An intricate grayish web covers his back. The gnarled texture reminds me of tentacles reaching into the dark. It stretches from one shoulder to the other, snakes down his spine, and disappears around his side. “How the hell did that happen?”
Griffith pulls his shirt back on. He leans against the wall, pulling his legs up, and rests his elbows on his knees. “It’s my curse.”
“What do you mean?”
He sighs. “My magic is painful for me to use. Every time I do, it leaves a mark on my skin.”
“You have more?” I know nothing about his type of magic. Griffith and I have never shared anything more than an angry word—a lot more since our mother’s death. He was her favorite. Griffith has grown more argumentative since her demise.
A shadow crosses his face. “I take it you don’t have any.”
“No, I don’t. My magic doesn’t hurt me.” On the contrary, my magic strengthens me every time I use it, but I don’t abuse the gift. I recognize it for what it is and do not tempt the gods.
I move over to Griffith’s side of the cave. My brother side-glances. I point toward a meager pile of sticks in a corner and move toward the center of the space. A flick of my wrist and a fireball ignites a flame. Soon the chill in the air dissipates. Now, I think I understand why we haven’t had some basic necessities—food, proper shelter, heat—since we left home two days ago.
“Show off,” Griffith mumbles and rubs his hands together. “Thanks.”
Wow. My brother just thanked me. Maybe we can find a way to get along. At least until we rescue Lady Gwendolyn. “You’re welcome. You know if you ask, I’d gladly provide whatever we need.”
“Do you think I want to lean on you like some sniffling female?” Griffith’s voice deepens.
“It’s not leaning. You’re my brother.” Despite our petty differences, I do love him. Our mother died six months ago. Father is aging poorly. Griffith and I need each other. If he ascends the throne before me, my knowledge would help him.
“Since when has that mattered to you? I’m next in line to the throne, but you’ll be the next king,” he rasps.
“That won’t happen, Griffith. I’m not ready for the throne,” I lie. I’ve been ready for over a year. I’ve learned everything I need to know about the kingdom, Father’s holdings, and matters of court. “Why do you call your condition a curse?”
Griffith pulls his cloak around him. “When I first learned about my powers, Mother told me about the curse. It was something we shared.”
My eyes widen. “I never saw those markings on her skin.”

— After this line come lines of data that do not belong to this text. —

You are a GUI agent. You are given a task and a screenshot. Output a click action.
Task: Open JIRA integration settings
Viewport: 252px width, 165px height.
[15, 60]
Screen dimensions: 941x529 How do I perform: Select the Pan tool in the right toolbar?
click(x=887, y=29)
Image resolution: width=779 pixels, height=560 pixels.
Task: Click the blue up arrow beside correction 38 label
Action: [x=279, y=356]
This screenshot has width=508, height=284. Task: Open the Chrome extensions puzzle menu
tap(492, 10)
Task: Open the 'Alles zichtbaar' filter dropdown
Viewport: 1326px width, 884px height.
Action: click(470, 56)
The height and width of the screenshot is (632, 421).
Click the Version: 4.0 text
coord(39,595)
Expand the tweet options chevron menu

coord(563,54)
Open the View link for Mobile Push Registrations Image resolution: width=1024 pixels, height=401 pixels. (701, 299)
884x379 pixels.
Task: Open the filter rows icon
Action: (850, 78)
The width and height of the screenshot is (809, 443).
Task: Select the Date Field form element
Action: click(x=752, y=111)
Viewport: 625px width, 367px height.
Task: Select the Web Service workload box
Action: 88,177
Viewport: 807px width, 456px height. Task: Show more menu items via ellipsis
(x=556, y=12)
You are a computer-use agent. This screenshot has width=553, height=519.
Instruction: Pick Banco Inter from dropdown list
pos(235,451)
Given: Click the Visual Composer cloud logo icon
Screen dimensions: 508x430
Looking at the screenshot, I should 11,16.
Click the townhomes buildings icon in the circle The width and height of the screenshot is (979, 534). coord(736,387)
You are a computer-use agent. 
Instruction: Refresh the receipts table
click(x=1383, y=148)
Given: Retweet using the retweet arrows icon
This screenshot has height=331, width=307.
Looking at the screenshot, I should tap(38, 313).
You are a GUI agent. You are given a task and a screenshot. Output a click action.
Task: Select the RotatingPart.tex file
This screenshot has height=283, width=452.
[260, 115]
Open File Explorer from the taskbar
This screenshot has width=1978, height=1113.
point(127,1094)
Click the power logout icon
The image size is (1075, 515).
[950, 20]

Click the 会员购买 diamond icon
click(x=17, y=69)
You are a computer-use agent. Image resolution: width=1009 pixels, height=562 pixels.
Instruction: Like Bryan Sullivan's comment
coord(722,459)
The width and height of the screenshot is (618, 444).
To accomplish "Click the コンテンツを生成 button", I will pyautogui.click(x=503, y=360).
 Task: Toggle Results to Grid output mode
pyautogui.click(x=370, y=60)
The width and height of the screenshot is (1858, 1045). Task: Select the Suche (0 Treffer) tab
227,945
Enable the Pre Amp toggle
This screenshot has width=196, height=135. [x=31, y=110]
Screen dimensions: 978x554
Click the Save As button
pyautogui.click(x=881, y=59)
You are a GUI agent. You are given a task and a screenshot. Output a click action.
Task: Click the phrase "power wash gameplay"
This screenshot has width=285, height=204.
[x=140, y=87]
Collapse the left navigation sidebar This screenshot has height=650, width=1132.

“You wouldn’t have. The few scars she bore were hidden. Mother refrained from using her magic. She knew what it could do to her.”
I know I shouldn’t ask, but curiosity kills me. “So, why do you use it?”
“Why shouldn’t I?” His fist shakes.
“Only a fool would continue to do that which hurts him.”
“And only a fool, dear brother, would turn his back on such power,” he shouts.
My brother’s sharp-angled face tightens. His neck cords as his mouth curls with dislike. The stone walls reverberate around us. “I use my magic because I can.”
His image slowly fades out leaving me alone in the cave.